▶ _HOW TO COMPLETE THIS TASK_: Repeat the lines from the line with "Screen dimensions: 1472x705" to the line with "Tick the Campo cessato checkbox" in the listing below, keeping both end lines and adding nothing.

▶ _RECORDS SHOWN_:

↓

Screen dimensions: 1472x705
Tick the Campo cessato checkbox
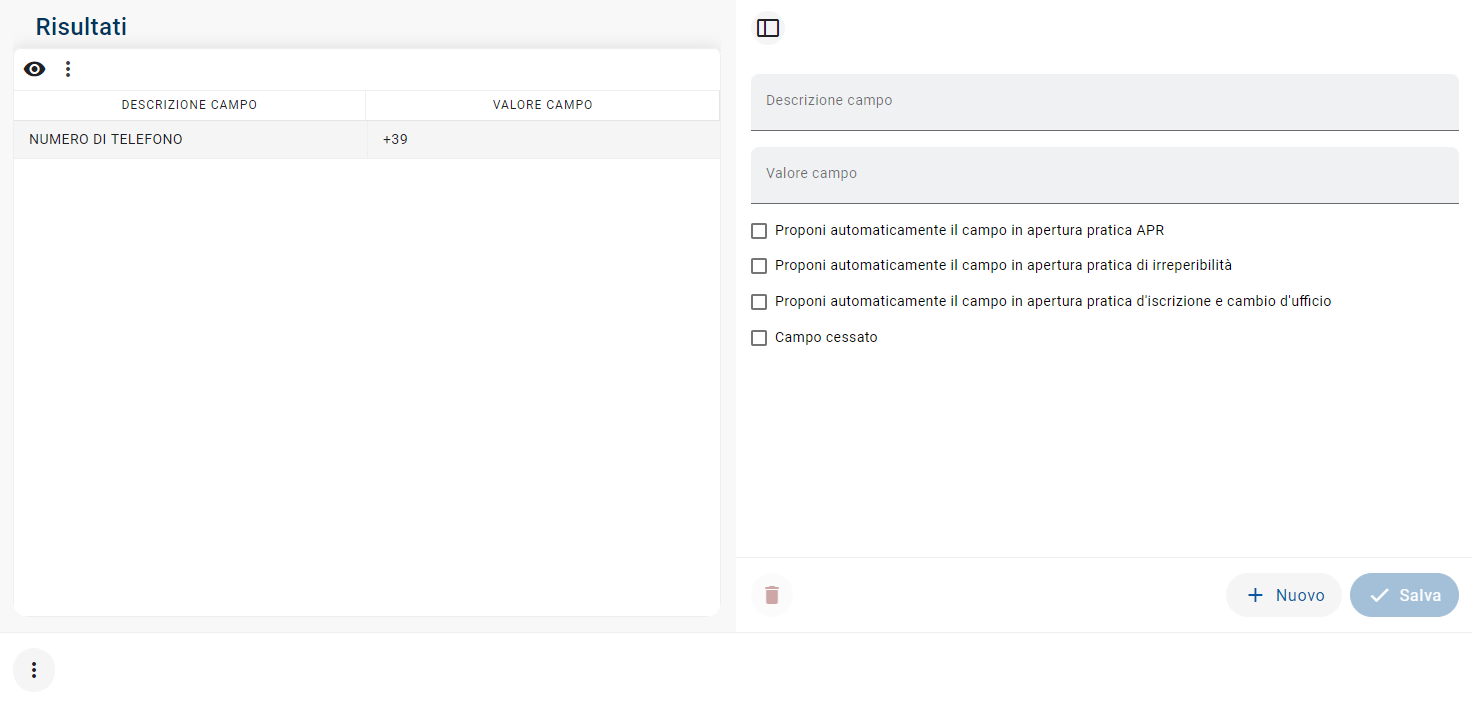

↑
↓

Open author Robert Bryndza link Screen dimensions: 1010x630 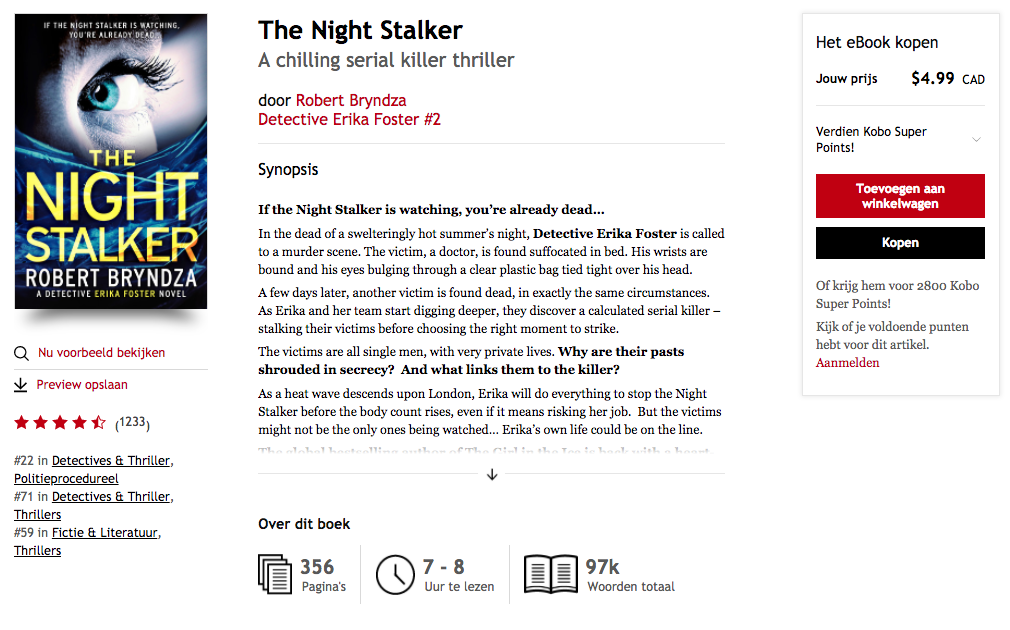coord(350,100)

↑
↓

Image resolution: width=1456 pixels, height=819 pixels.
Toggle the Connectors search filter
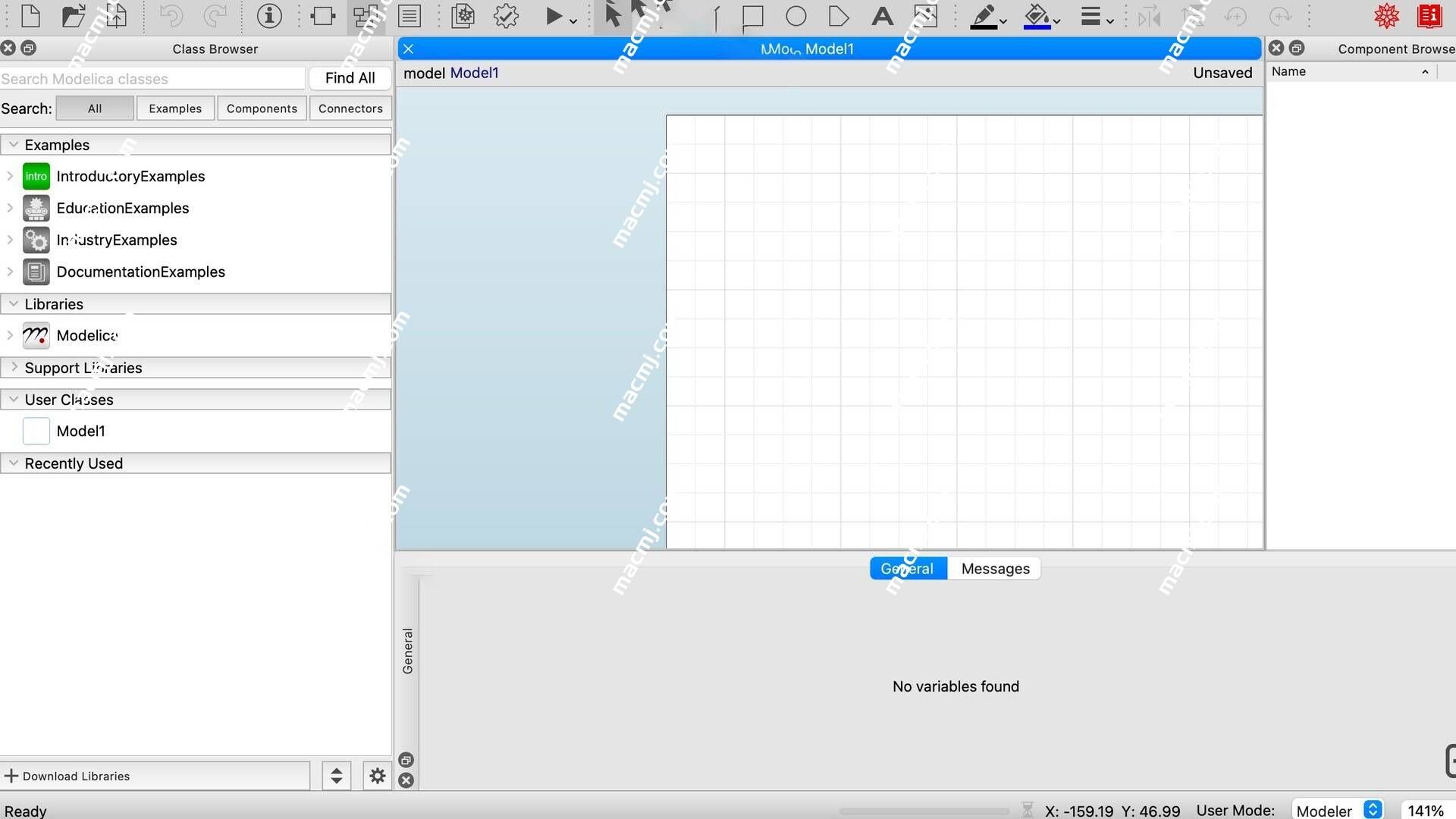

↑

▶ _ANSWER SPACE_:
Screen dimensions: 1472x705
Tick the Campo cessato checkbox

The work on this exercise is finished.